CompTIA A_ Certification All-In-One Exam Guide, Seventh Edition - Michael Meyers [89]
10. C. That’s a little more like it. With a minor motherboard update, Jane can put those Athlon 64 X2 processors to work.
CHAPTER 6
RAM
In this chapter, you will learn how to
Identify the different types of DRAM packaging
Explain the varieties of RAM
Select and install RAM
Perform basic RAM troubleshooting
Whenever people come up to me and start professing their computer savvy, I ask them a few questions to see how much they really know. In case you and I ever meet and you decide you want to “talk tech” with me, I’ll tell you my first two questions just so you’ll be ready. Both involve random access memory (RAM), the working memory for the CPU.
1. “How much RAM is in your computer?”
2. “What is RAM and why is it so important that every PC has some?”

■ Provided data:
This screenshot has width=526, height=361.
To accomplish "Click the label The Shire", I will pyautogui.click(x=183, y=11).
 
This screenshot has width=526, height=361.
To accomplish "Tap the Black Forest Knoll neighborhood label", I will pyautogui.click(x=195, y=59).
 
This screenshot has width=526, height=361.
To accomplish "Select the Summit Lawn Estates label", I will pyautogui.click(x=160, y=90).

==

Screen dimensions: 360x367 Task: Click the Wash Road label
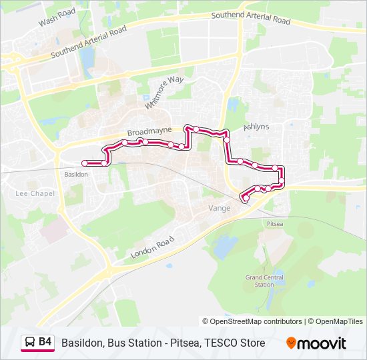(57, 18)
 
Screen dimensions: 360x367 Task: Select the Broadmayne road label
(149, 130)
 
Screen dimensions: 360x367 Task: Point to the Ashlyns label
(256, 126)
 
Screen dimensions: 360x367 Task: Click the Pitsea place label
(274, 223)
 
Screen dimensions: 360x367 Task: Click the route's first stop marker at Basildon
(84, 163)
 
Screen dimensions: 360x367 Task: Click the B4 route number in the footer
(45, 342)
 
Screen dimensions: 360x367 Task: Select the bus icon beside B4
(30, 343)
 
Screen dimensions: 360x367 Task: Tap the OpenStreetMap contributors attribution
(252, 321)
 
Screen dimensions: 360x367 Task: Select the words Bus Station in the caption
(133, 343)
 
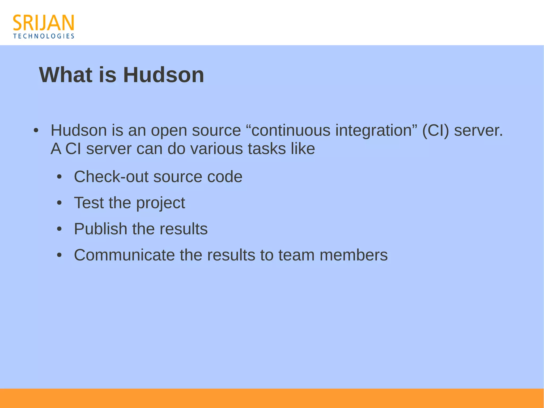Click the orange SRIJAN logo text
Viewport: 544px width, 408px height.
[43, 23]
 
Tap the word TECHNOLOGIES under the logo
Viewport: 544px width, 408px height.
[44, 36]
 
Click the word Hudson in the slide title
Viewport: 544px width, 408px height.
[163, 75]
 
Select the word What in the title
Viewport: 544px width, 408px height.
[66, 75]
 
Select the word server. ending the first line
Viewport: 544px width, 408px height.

■ Work to complete:
How does the RAM chapter text describe random access memory in relation to the CPU? Please rely only on the RAM chapter text for what comes next.

■ Exercise output:
It is the working memory for the CPU.